Data excerpts »
________________

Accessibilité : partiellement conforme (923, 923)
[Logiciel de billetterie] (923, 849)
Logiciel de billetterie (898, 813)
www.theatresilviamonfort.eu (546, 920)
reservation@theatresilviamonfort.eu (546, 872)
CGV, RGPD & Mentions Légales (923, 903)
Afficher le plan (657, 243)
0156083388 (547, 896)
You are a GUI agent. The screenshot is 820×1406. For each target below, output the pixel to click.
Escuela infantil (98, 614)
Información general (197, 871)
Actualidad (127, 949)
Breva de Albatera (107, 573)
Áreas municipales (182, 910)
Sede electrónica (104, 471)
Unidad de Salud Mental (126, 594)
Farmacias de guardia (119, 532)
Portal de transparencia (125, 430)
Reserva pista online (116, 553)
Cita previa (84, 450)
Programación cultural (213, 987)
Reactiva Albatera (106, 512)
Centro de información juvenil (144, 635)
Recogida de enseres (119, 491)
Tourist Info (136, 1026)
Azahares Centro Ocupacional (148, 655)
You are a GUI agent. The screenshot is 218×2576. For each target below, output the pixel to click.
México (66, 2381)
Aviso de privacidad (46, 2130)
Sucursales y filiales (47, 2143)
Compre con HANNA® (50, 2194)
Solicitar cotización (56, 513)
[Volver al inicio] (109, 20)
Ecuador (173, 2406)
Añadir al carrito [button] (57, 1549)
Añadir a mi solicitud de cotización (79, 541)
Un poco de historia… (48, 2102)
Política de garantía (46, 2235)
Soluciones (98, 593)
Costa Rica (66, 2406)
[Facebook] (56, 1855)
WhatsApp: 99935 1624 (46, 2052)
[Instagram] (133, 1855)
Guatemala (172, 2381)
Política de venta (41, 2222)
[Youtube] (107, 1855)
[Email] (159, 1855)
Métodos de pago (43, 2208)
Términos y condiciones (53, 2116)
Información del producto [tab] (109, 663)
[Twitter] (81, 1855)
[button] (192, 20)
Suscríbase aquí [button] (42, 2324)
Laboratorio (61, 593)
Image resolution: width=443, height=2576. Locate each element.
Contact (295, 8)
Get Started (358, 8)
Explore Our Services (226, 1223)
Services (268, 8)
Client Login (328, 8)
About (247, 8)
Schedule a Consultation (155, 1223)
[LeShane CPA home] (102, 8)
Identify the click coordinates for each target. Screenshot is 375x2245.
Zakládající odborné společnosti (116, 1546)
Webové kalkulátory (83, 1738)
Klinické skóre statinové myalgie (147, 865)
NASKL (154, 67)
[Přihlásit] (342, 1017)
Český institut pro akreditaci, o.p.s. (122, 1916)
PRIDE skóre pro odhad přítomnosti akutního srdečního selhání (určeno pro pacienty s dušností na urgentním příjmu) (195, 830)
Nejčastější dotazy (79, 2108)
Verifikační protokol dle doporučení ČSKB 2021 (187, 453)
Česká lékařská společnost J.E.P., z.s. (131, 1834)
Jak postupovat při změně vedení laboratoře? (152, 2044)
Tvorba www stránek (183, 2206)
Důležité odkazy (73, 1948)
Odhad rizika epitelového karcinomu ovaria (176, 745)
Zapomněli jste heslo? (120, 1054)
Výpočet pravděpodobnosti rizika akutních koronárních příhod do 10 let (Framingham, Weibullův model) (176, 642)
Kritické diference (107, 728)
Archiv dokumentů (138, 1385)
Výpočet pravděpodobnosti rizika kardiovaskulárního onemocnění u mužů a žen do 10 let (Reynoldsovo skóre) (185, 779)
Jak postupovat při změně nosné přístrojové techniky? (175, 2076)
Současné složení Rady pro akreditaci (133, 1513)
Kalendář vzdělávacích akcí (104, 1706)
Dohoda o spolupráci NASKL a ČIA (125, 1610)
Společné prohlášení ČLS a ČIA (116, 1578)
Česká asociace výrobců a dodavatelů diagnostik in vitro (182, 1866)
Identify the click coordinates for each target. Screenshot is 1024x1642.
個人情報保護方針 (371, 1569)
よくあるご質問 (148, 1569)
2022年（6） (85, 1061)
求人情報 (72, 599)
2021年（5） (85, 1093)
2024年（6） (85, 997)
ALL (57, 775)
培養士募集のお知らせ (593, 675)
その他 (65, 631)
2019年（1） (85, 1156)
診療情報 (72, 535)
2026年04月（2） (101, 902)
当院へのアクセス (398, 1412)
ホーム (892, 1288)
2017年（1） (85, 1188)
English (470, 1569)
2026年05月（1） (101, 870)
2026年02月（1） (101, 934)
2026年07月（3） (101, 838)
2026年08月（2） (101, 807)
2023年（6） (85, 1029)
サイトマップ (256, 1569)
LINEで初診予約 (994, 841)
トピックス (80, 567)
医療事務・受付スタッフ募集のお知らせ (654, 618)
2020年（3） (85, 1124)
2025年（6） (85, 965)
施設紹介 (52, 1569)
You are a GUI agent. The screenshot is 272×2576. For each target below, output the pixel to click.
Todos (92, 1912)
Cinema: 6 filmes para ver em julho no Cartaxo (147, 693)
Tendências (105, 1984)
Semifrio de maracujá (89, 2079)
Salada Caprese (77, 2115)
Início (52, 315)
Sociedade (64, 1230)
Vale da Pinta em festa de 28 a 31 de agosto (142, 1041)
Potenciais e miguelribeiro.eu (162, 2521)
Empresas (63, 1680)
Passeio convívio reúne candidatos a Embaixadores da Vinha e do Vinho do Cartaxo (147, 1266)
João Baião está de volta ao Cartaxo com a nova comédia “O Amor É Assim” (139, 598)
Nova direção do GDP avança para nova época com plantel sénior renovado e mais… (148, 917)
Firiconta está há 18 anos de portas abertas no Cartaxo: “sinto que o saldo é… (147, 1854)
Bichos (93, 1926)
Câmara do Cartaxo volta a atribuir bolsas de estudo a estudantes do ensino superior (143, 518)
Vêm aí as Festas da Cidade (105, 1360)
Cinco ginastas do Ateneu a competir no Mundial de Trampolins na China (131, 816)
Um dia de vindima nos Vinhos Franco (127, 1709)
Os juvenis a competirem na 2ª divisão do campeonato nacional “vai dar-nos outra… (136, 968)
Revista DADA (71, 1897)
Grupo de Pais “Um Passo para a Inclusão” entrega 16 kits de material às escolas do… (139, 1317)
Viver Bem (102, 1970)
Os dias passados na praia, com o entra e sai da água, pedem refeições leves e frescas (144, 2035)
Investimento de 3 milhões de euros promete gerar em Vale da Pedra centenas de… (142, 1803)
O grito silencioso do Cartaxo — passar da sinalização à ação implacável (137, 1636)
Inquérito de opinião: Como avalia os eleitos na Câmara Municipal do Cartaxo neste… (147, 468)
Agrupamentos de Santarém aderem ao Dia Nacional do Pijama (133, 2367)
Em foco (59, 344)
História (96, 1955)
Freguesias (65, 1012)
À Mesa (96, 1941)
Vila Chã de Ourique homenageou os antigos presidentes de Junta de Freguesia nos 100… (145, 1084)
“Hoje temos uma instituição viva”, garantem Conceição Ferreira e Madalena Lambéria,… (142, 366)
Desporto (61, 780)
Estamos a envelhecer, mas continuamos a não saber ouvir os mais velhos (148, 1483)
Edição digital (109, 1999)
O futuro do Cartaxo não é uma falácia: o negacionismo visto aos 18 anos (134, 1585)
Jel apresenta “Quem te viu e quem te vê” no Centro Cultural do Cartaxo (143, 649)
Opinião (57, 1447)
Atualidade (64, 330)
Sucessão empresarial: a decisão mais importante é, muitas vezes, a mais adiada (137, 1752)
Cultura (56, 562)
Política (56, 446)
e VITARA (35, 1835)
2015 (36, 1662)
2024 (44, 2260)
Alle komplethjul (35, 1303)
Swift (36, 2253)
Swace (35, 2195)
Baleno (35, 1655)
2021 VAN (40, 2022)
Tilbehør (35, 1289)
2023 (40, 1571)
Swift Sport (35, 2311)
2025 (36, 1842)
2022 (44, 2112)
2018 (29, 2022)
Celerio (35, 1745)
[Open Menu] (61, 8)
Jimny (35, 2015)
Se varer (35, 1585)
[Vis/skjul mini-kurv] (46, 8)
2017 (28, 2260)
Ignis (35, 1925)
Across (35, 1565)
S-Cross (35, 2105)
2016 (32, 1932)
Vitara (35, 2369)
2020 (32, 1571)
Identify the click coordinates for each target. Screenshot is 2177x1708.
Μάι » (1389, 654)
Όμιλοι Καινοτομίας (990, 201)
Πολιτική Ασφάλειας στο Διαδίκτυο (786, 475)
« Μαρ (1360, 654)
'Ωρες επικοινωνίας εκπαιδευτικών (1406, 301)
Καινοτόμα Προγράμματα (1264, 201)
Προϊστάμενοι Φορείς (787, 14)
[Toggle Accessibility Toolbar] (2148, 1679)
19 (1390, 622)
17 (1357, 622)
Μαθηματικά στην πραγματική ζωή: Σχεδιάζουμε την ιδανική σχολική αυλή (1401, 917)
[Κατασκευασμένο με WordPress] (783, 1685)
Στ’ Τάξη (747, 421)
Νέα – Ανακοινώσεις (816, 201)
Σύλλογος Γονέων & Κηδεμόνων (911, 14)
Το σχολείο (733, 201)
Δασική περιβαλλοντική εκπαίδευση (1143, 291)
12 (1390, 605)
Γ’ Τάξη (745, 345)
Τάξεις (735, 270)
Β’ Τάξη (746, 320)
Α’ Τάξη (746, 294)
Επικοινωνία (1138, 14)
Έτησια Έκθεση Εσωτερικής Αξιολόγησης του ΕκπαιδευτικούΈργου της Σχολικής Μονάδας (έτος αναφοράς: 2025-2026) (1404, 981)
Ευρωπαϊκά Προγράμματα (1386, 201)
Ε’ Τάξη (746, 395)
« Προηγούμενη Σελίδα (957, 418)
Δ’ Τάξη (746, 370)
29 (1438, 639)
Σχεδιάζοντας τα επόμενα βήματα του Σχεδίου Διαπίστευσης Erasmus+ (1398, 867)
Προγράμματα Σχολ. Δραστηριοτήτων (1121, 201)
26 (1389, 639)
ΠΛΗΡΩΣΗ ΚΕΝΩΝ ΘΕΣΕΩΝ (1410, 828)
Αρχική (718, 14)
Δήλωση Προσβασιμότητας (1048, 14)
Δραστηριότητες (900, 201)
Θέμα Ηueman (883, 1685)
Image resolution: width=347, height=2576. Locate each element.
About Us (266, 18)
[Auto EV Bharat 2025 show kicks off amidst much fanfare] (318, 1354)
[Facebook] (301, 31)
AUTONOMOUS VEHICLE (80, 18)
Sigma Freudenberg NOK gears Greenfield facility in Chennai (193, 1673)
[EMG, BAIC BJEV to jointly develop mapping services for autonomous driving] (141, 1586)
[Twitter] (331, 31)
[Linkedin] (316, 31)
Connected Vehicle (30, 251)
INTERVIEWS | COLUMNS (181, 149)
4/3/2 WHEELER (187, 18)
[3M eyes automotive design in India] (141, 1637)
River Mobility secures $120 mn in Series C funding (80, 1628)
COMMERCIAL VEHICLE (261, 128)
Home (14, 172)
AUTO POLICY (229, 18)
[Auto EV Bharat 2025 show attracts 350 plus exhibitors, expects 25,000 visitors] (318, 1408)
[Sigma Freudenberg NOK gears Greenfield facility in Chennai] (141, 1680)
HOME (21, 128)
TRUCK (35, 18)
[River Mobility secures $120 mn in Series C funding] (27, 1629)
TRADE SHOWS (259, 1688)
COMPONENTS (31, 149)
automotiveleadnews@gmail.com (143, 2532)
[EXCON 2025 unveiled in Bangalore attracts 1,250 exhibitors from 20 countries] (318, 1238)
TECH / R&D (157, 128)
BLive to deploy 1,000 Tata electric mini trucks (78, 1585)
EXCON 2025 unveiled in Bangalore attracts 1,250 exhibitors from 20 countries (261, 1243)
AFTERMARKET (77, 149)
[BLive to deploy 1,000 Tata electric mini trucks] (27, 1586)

________________

Each line of the data above containing the string "BLive" is to be copied.

Task answer »
BLive to deploy 1,000 Tata electric mini trucks (78, 1585)
[BLive to deploy 1,000 Tata electric mini trucks] (27, 1586)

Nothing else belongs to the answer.